Craig Taffaro

Craig Taffaro

Former Jefferson Parish Sheriff’s Office Chief Deputy Craig Taffaro is the man facing trial this week on a dozen tax evasion charges.

A defense attorney claimed Wednesday, however, that Taffaro was just collateral damage as a hard-charging Internal Revenue Service agent hunted bigger game: former Sheriff Newell Normand and Lt. Gov. Billy Nungesser.

In one report to his superiors, Special Agent Tim Moore noted that Normand and Taffaro had secured a lucrative "no work" contract for their side business, and he referred to Normand as the "most powerful" sheriff in the state.

“Weren’t you just really looking to get a trophy, a pelt on your wall? Isn’t that what this is all about?” attorney Michael Magner, himself a former federal prosecutor, asked rhetorically.

“No trophies,” Moore replied.

The dramatic exchange came just before the U.S. Attorney’s Office rested its case against Taffaro, who served in local law enforcement for nearly five decades before his retirement last year. The lawman is accused of overstating his business expenses for six years as part of a scheme to cheat the federal government out of taxes he owed.

Moore, the lead agent in the case, walked jurors through Taffaro’s tax returns from 2009 to 2014 to show that Taffaro systematically claimed undocumented expenses for his side business with Normand, CTNN.

CTNN was a brokerage firm that connected the oil services company Harvey Gulf International, owned by the family of businessman Shane Guidry, with Pelican Marine, a food supplier once co-owned by Nungesser. Normand and Taffaro took a cut of about 10 percent for their services.

The government claims that Taffaro lacks almost all of the receipts he needs to show that the nearly $200,000 in expenses he claimed for CTNN were legitimate. To make matters worse, prosecutors say, bank records suggest that Taffaro may have incurred those “expenses” at casinos.

Prosecutors introduced one chart that showed Taffaro withdrew $297,000 in cash at casinos between 2009 and 2014, the years in which he is accused of dodging taxes.

On cross-examination, however, Magner sought to show that Moore was an agent with an unseemly mission. The defense attorney said Moore ignored suggestions that CTNN was a legitimate business as he sought to claim a “trophy.”
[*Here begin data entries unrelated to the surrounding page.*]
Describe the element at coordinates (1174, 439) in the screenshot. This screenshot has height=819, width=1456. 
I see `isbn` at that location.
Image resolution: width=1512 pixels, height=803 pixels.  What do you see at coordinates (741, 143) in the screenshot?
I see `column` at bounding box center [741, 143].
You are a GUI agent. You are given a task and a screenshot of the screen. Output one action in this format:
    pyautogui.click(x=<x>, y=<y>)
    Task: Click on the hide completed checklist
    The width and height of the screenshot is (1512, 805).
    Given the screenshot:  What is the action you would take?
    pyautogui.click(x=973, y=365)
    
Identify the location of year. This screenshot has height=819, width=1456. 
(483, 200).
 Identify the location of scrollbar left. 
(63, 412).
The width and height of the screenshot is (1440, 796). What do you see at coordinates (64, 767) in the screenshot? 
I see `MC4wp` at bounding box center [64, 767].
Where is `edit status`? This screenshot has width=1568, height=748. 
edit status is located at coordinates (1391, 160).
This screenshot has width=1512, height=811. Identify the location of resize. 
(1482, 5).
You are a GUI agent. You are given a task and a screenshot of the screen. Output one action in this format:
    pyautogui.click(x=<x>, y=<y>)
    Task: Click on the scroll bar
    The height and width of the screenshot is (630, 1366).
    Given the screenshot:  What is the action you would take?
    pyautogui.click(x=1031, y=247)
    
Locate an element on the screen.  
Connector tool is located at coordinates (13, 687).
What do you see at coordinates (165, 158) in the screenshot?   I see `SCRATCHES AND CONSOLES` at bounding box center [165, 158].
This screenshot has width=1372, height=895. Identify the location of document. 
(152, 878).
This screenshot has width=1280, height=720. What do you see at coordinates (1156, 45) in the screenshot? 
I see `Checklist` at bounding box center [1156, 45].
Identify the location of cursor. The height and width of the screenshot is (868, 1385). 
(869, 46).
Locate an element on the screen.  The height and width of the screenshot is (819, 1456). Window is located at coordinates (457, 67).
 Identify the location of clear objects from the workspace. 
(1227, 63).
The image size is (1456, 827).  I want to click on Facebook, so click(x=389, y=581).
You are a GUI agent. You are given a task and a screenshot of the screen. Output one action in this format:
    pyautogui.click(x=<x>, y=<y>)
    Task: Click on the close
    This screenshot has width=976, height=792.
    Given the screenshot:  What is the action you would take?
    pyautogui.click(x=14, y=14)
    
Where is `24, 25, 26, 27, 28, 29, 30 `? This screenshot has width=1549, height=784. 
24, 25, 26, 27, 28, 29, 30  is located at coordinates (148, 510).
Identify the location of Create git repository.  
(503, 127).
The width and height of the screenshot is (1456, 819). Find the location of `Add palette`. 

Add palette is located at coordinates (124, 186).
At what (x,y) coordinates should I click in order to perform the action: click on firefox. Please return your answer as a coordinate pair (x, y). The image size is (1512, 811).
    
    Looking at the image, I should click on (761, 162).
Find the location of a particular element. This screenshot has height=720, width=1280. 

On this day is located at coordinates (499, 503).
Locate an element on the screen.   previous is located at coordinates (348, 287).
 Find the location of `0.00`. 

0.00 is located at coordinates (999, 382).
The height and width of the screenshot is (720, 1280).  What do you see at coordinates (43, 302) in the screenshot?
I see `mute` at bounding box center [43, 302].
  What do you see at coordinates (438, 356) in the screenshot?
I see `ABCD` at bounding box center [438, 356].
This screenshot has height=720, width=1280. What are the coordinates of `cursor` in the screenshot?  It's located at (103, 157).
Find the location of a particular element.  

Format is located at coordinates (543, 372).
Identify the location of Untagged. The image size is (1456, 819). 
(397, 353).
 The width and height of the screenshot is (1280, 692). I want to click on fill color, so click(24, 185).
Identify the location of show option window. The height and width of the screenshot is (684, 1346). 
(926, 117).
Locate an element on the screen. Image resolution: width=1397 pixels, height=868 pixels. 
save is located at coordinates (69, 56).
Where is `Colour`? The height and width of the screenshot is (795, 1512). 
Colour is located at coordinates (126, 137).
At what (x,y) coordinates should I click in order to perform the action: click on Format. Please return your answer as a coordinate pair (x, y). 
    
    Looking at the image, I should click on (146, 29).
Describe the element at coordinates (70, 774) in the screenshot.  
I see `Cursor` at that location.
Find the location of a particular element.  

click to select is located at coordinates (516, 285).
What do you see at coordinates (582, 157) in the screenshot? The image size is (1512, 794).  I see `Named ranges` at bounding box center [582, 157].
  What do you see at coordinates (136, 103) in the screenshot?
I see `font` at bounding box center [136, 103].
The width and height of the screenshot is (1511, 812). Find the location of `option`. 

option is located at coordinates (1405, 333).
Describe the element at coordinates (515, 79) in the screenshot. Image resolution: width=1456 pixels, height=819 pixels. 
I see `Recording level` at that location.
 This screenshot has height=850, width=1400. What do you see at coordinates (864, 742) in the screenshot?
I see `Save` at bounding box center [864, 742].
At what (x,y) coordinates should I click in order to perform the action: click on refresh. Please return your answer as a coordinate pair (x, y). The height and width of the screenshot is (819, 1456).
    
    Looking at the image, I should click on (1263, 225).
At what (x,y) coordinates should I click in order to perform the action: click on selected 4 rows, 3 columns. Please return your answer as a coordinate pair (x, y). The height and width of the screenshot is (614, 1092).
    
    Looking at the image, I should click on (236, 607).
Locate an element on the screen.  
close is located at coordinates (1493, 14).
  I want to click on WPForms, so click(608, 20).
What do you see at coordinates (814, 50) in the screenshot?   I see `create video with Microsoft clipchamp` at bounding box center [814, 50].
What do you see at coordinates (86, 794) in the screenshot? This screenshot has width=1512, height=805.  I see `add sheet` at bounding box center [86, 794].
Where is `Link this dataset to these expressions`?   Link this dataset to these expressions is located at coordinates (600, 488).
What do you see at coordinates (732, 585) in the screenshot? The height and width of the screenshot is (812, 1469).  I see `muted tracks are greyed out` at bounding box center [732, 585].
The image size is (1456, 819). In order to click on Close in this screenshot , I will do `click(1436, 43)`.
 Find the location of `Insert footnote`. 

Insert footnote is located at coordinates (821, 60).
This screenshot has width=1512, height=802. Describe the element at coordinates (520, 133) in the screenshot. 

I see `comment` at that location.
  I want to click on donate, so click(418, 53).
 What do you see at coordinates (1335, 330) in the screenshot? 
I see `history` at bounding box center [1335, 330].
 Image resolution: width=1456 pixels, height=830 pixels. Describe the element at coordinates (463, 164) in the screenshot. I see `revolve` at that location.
Moore’s investigation into CTNN began in 2016 with an anonymous tip about the business. The agent testified that the tip was buttressed by the fact that Taffaro had fallen behind on paying his taxes for years.

By the end of the investigation, Moore concluded in a report that both Taffaro and Normand had secured a “no work” contract to broker food sales from Pelican Marine to Harvey Gulf. He thought there was no way that Taffaro needed to spend thousands every year to keep the business healthy.

“Once they put (the two companies) together, they were getting paid. It did not require any additional work,” Moore said.

Moore, in his final report on CTNN, seemed skeptical of what the two men did to earn the roughly $57,000 apiece the business brought them each year — money on top of their salaries at the Sheriff’s Office, where Normand earned $176,000 and Taffaro $134,000.

“No one can give an account of what, if anything, Taffaro and Normand do to earn the money received,” Moore said in his report, according to testimony Wednesday.

Yet Magner bristled at the suggestion that CTNN did not require the men’s frequent attention. He repeatedly pointed to an interview that Normand gave to federal investigators, in which the former sheriff ticked off efforts the two men made to mediate disputes between their business partners.

Normand testified Monday that the two men wrestled with restive boat captains, late shipments and spoiled food. Moore said he included Normand’s statement as an appendix to his report. 

Meanwhile, Shawn Guidry, the former chief operating officer for Harvey Gulf, testified Tuesday that he dealt directly with Pelican Marine when he had problems, rather than seeking help from CTNN.

Although much of Normand’s testimony Monday supported Taffaro’s claims that CTNN required actual work, Moore said the sheriff was incredulous when federal agents told him about Taffaro’s expenses.

In a June 2016 interview, those agents told Normand that his business partner was claiming a full 93 percent of his CTNN income as expenses.

“I don’t know how you expense 93 percent of your income,” Normand said, according to Moore. “No way. No how. Ain’t no freakin’ way.”